== Supplied information

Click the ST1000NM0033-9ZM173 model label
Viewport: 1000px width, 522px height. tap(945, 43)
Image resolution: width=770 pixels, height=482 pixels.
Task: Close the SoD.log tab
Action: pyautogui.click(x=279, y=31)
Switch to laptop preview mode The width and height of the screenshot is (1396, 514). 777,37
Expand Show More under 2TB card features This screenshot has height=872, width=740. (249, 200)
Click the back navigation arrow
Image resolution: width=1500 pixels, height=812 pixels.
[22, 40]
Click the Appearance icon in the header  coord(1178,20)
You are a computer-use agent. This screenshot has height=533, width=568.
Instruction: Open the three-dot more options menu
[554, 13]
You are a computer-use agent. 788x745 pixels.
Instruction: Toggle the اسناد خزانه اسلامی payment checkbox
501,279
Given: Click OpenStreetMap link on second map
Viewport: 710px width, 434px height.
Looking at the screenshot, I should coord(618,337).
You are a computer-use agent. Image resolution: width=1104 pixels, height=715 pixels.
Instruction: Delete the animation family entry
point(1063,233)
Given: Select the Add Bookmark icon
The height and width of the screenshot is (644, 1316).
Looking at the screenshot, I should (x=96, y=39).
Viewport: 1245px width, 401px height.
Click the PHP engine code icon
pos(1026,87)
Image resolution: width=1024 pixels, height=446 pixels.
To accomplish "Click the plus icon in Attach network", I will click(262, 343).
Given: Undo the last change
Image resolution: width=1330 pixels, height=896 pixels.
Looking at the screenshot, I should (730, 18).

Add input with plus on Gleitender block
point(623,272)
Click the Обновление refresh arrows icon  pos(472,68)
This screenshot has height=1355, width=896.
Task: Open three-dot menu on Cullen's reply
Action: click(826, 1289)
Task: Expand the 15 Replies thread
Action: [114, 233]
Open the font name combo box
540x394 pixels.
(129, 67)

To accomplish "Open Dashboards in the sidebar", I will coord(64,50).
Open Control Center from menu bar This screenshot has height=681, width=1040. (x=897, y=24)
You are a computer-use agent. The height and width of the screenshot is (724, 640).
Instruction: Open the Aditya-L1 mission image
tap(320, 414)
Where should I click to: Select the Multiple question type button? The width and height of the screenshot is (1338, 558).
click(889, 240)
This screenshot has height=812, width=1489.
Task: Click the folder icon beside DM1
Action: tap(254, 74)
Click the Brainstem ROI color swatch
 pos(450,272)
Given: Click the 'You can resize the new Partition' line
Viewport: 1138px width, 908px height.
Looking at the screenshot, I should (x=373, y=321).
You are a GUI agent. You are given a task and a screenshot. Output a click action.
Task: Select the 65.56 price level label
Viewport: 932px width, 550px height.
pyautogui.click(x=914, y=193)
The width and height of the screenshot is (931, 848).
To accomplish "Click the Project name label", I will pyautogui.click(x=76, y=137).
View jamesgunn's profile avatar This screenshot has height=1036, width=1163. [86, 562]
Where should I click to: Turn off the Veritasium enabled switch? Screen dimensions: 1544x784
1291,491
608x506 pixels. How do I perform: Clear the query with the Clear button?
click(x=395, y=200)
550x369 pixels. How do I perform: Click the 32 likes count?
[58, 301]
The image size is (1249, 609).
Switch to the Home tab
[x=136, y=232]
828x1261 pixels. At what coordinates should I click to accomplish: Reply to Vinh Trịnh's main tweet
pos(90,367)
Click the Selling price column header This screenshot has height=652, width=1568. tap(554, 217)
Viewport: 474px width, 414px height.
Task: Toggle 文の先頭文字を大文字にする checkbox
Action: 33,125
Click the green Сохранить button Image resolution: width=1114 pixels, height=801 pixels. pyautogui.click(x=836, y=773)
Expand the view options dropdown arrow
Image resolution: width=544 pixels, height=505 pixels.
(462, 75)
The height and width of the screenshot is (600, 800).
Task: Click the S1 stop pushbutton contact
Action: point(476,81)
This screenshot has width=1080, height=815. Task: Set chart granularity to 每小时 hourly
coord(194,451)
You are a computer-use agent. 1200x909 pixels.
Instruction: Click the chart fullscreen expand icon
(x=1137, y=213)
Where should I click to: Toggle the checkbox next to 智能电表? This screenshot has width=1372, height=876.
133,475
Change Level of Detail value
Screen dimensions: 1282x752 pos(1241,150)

====

## Required action
Taking the entries above, write out exactly each line from the one holding "Open Control Center" to the one holding "Task: Select the 65.56 price level label", both included, and stop there.

## Solution to the problem
Open Control Center from menu bar This screenshot has height=681, width=1040. (x=897, y=24)
You are a computer-use agent. The height and width of the screenshot is (724, 640).
Instruction: Open the Aditya-L1 mission image
tap(320, 414)
Where should I click to: Select the Multiple question type button? The width and height of the screenshot is (1338, 558).
click(889, 240)
This screenshot has height=812, width=1489.
Task: Click the folder icon beside DM1
Action: tap(254, 74)
Click the Brainstem ROI color swatch
 pos(450,272)
Given: Click the 'You can resize the new Partition' line
Viewport: 1138px width, 908px height.
Looking at the screenshot, I should (x=373, y=321).
You are a GUI agent. You are given a task and a screenshot. Output a click action.
Task: Select the 65.56 price level label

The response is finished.